As a sportswriter, every so often and strictly by serendipity you might just walk into a story. In other words, one virtually falls into your lap. Consider what follows to be an example of that sort of happenstance or coincidence.
As circumstances would have it, I was recently knocking about Valley Center doing some research on a sports camp that was being held up in that neck of the woods. Strictly by chance I was introduced to one of the camp’s prime organizers as he was tooling around in a golf cart, making sure that all systems were running smoothly at the camp’s various venues.
And there happened to be a young lady who was making the rounds with him. Given the setting, the nature of my business and the fact that she had the look of an athlete, I couldn’t resist asking if she engaged in some sort of athletic pursuit. In rather demure-like fashion she answered yes before her companion began relating that not only was she an active participant in the sporting realm, she was also a darn good practitioner at it. And as I discovered later, the guy wasn’t exaggerating.
The athlete in question was 18-year-old Colette Breda, a recent graduate of Classical Academy, where she was a talented two-sport performer. Demonstrating a fascinating versatility, the 5-10, 145-pound Breda proved she was equally adept at doing her thing whether it was hustling around on a soccer field or cutting through the water within the confines of a pool.
On many fronts, her story is an intriguing one.
Having played soccer for much of her life, Breda’s stature was such that she was selected as a captain for a 2018-19 Caiman team that won 10 games, placed second in the Pacific (League) standings (6-2) and advanced to the quarterfinals of the Division IV playoffs before falling to Vista.
As a highly effective sweeper, Breda was a rock on the back end and a defensive standout. Asked to assess her game, Breda describes it this way. “I was good at holding my ground as well as knowing where to be and where to go,” she explains. “I also played with lots of energy and made it a point to be first to the ball as often as I could.”
When fall turned to spring, Breda made a seamless transition from the pitch to the pool. She was a relative latecomer to swimming having been on a club team for only two winters prior to entering high school. Nonetheless, she showed steady development and by her senior year, her results were speaking loud and clear.
In the 100-meter breaststroke, arguably her best event, Breda registered a season best time of 1:20.95 and in the 11 meets in which she competed, notable second and third-place finishes were commonplace. “It’s the event that I worked on the most,” she says. “And it’s where I put the most effort into perfecting my stroke and trying to find the right rhythm.”
The freestyle was also part of her swimming repertoire and she was accomplished enough to compete in distances that ranged from 50 to 500 meters. It was in the former where she shone the brightest, finishing as high as second in addition to posting an enviable clocking of 27.36.
Moreover, given her conspicuous ability when it came to her two preferred strokes, it was no surprise that Breda proved to be a valuable contributor to a trio of Caiman relay teams, namely the 200-meter medley and the 200 and 400-meter freestyle.
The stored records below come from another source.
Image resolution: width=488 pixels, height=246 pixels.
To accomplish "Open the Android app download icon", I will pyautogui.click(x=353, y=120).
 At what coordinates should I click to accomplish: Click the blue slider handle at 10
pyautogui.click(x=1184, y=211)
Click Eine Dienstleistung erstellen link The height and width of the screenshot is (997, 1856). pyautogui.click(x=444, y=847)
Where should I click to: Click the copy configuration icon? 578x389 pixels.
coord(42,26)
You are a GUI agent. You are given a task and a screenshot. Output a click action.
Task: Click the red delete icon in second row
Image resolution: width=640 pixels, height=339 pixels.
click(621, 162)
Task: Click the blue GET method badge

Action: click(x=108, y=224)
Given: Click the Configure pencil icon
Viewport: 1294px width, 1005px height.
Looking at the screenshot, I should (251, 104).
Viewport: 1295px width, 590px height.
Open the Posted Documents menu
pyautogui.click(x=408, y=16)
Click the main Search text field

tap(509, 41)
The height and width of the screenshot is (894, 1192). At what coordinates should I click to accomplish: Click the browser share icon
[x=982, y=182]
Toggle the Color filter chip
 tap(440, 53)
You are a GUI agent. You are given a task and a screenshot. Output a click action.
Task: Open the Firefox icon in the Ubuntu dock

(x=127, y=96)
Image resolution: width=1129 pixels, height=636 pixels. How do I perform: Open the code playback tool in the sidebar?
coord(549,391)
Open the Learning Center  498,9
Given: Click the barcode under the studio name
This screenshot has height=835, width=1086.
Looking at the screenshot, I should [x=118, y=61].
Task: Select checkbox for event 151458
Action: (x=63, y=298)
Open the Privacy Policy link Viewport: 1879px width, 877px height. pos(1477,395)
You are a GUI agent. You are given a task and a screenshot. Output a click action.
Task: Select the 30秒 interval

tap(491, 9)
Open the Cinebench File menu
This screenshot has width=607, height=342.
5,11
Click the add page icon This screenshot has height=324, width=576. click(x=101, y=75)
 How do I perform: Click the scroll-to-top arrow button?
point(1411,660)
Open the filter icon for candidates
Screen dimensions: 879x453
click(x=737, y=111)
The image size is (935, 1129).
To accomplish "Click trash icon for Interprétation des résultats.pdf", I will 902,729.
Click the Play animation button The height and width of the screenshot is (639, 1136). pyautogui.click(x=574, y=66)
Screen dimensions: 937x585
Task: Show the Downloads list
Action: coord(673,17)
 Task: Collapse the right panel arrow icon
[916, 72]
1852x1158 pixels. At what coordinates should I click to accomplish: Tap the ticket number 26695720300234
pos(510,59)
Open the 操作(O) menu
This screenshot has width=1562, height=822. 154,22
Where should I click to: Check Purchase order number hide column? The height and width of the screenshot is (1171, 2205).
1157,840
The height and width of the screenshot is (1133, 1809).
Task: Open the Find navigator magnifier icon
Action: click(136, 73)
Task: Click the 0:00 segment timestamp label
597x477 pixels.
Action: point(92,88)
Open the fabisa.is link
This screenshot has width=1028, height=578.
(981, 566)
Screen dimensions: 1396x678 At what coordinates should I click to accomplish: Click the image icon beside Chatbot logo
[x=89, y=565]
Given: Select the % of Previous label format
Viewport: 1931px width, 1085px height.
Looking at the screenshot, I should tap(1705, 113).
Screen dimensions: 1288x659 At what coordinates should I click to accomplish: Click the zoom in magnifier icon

When reflecting back on her time as a key contributor to a pair of Classical sports programs, Breda possesses some sweet memories that she will long embrace. “The whole environment was so encouraging,” she shares. “I met the nicest people there and I learned the lessons of working hard, the value of not missing practice, of giving 110 percent and just loving the competition.”
Later this summer, towards the end of August, Breda will begin the next chapter of her life when she moves some 1,636 miles northeast to further her education at the Catholic-based Benedictine College in Atchison, Kansas, where he older brother David’s senior year is about to commence.
At this stage in Breda’s life, expanding her academic blueprint and growing in her faith are the uppermost considerations for this Escondido resident. But that doesn’t mean sports are completely out of the picture. Once she gets settled back in the Sunflower state, Breda plans to at least look into the possibility of swimming for the school’s club team.
But regardless of how that shakes out, Breda can take real satisfaction in the knowledge that she made a real mark at the prep level and did both herself and Classical proud.
Yep, sometimes you fortuitously stumble upon a story worthy of telling. When it comes to Colette Breda and her sporting exploits, that’s exactly what I did!